Pascal Beltrán del Río     
Bitácora del director
 
 El presidente Andrés Manuel López Obrador regresó la mañana del sábado pasado a Palacio Nacional, después de haber permanecido la noche en el Hospital Central Militar, donde le practicaron un cateterismo para confirmar el buen funcionamiento de las arterias coronarias y el corazón.

Afortunadamente, el procedimiento no encontró mayor problema en la salud del mandatario. Sin embargo, el comunicado nocturno de la Secretaría de Gobernación, que daba cuenta de su ingreso en el hospital, sorprendió a muchos mexicanos. Aunque quizá no tanto como el anuncio posterior que hizo el propio tabasqueño de que tiene un “testamento político” listo para “asegurar la gobernabilidad” del país, en caso de que él llegara a faltar.

Esto es, textualmente, lo que dijo en un mensaje grabado en su despacho y subido en sus redes sociales al mediodía del sábado:

“Quiero también decirles que tengo un testamento político. No puedo gobernar un país en un proceso de transformación, no puedo actuar con responsabilidad, además, con estos antecedentes del infarto, la hipertensión, y mi trabajo, que es intenso, sin tener en cuenta la posibilidad de una pérdida de mi vida. ¿Cómo queda el país? Tiene que garantizarse la gobernabilidad. Entonces, tengo un testamento para eso”. 

El Presidente dijo confiar en que el documento no iba a ser necesario, pues “vamos a seguir juntos”. Pero eso no elimina la duda sobre la pertinencia de redactarlo y hablar de él.

El único testamento legalmente válido en México es el acto jurídico por el cual una persona estipula quién o quiénes podrán disponer de sus bienes al momento de su muerte. En la ley mexicana no existe tal cosa como un “testamento político”.

- Registros proporcionados -
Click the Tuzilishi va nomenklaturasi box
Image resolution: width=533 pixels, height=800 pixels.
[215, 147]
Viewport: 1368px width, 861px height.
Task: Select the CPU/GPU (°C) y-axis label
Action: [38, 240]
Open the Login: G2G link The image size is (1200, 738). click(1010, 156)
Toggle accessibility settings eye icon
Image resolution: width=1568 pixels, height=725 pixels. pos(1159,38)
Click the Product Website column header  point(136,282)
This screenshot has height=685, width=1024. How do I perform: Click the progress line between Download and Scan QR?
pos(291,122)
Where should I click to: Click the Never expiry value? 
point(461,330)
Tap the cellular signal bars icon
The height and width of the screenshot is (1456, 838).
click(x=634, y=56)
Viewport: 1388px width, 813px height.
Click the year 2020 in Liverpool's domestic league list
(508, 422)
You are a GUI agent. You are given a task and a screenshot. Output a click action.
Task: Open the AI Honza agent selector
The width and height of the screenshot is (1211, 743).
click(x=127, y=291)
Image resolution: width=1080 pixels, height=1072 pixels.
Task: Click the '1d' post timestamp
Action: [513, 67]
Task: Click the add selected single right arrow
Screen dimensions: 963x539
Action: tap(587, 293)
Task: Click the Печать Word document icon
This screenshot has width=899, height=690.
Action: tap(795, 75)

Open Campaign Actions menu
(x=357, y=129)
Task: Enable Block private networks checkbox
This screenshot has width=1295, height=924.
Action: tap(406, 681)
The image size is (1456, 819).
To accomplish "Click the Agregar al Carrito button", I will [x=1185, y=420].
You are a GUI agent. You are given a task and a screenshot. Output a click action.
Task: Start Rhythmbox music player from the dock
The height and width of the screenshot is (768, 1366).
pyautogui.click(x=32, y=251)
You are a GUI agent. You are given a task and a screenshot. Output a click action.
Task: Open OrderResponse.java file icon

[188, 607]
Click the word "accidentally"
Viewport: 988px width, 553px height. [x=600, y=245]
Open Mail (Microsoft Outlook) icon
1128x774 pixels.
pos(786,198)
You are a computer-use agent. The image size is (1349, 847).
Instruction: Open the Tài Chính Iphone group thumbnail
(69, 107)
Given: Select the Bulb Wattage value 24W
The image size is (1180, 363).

- Tareas por realizar -
1. Con base en la columna sobre el testamento político del Presidente, explique en una a tres oraciones por qué López Obrador afirma tener ese testamento.
2. Continúe la columna sobre el testamento político del Presidente a partir de la última oración mostrada.

- Respuestas de ejercicios -
1. López Obrador afirma que no puede gobernar un país en proceso de transformación ni actuar con responsabilidad sin considerar la posibilidad de perder la vida, dados sus antecedentes de infarto e hipertensión y su trabajo intenso. Por eso tiene un testamento para garantizar la gobernabilidad del país en caso de que él llegara a faltar.

2.
En algunas monarquías, el rey decide quién lo va a sustituir al momento de su muerte, pero en una república, como es el caso de México, qué hacer ante la falta del Ejecutivo se estipula en la Constitución. En nuestra carta magna está claramente dicho en el artículo 84 qué tendría que ocurrir en ese escenario.

En el caso del actual sexenio, como ya se han rebasado los primeros dos años, dicho ordenamiento establece que el secretario de Gobernación asumiría provisionalmente la Presidencia y, en un máximo de 60 días, el Congreso de la Unión, erigido en Colegio Electoral, nombraría, por mayoría de votos, a un presidente sustituto para que finalice el periodo.

La Constitución no prevé que los legisladores abran un “testamento político” y, con base en la decisión de quien lo redactó, hagan el nombramiento.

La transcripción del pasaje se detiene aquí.